Nonostante tutto tra l’interno della stazione e l’esterno della stazione, cioè in piazza, si avverte una situazione di enorme squilibrio. Infatti in piazza è sempre consistente la presenza di tossici e venditori ambulanti, il tutto aggravato da una carente igiene stradale. L’impatto può essere davvero scioccante soprattutto per i turisti che escono dalla stazione e si trovano di fronte uno scenario di degrado. La gente della zona sembra tacere, forse perché ormai da anni vivendo una realtà tale ci hanno fatto l’abitudine, tutto sembra normale, c’è chi ride chi scherza, chi porta avanti le proprie attività lavorative quasi come fosse indifferente a quella situazione, come se non gli appartenesse.

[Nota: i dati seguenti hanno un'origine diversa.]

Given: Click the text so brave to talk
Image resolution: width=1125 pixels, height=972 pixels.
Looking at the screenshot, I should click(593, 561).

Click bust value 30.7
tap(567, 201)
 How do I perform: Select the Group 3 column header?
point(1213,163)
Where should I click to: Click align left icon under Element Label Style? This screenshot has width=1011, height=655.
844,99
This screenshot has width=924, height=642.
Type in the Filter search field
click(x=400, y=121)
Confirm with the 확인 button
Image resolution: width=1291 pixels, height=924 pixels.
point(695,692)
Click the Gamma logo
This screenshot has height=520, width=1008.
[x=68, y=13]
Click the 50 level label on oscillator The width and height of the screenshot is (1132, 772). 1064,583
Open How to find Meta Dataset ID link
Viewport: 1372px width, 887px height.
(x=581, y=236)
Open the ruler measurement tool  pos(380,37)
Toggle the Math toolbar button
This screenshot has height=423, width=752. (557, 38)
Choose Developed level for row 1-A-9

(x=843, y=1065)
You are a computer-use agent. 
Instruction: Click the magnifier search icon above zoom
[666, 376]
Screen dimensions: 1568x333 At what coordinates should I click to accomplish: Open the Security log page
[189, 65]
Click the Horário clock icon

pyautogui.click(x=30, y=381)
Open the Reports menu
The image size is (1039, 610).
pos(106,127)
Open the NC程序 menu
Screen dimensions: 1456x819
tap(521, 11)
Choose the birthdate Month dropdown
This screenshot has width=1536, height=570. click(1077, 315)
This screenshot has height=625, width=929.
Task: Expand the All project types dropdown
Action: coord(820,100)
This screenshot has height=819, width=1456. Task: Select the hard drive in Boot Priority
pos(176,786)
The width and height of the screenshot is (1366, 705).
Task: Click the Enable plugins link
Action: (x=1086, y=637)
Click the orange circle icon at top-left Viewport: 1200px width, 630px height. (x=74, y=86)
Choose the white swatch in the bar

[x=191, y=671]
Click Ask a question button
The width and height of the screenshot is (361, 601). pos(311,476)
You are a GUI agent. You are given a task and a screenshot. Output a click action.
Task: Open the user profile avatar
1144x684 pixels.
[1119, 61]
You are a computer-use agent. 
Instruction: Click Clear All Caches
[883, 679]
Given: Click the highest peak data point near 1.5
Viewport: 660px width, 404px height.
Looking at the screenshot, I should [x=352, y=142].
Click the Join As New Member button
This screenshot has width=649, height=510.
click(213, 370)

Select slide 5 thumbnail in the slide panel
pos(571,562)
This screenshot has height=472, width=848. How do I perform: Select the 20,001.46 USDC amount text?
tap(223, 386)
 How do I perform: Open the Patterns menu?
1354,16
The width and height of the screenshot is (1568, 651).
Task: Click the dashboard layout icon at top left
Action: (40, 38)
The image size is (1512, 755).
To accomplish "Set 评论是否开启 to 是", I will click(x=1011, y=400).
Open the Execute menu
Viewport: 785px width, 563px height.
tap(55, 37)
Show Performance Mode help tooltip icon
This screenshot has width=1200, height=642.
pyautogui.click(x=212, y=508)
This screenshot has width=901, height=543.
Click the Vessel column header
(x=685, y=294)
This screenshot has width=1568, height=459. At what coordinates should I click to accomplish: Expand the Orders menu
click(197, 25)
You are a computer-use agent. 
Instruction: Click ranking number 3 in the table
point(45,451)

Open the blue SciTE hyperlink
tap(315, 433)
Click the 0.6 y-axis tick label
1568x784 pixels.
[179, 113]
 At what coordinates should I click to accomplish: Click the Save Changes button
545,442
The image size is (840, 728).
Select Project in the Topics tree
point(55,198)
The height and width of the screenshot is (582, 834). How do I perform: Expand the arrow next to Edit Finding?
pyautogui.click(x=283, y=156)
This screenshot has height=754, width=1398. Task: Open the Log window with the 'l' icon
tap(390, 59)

La zona dunque versa ancora in una situazione di continuo degrado, dove miseria, sporcizia ed illegalità la fanno da padroni. Nella zona è presente un vero e proprio suk. Spesso si sono verificati casi abbastanza gravi intorno a questo mercato senza regole. Più volte le forze dell’ordine sono intervenute con numerosi blitz al suk. Nell’estate 2009 la polizia municipale, giunta sul posto, sequestrò ai venditori abusivi oggetti quali coltelli, alimenti privi di etichetta, e materiale riciclato dai cassonetti. Periodici, invece, i sequestri della polizia di accessori contraffatti. Inoltre il suk rappresenta anche l’occupazione abusiva di diversi spazi pubblici. Proprio a settembre è partito il «piano straordinario di controllo per piazza Garibaldi» voluto dal prefetto di Napoli Andrea De Martino in collaborazione con il vicesindaco di Napoli Tino Santangelo, il vicepresidente della Provincia Gennaro Ferrara e i vertici delle forze dell’ordine. Polizia, carabinieri, guardia di finanza e agenti della polizia municipale hanno militarizzato l’intera area della stazione.
Tra riqualificazione e militarizzazione, Piazza Garibaldi dovrebbe esser curata con una vera e propria terapia d’urto. Ovviamente solo il tempo ci dirà se le azioni sono state efficaci.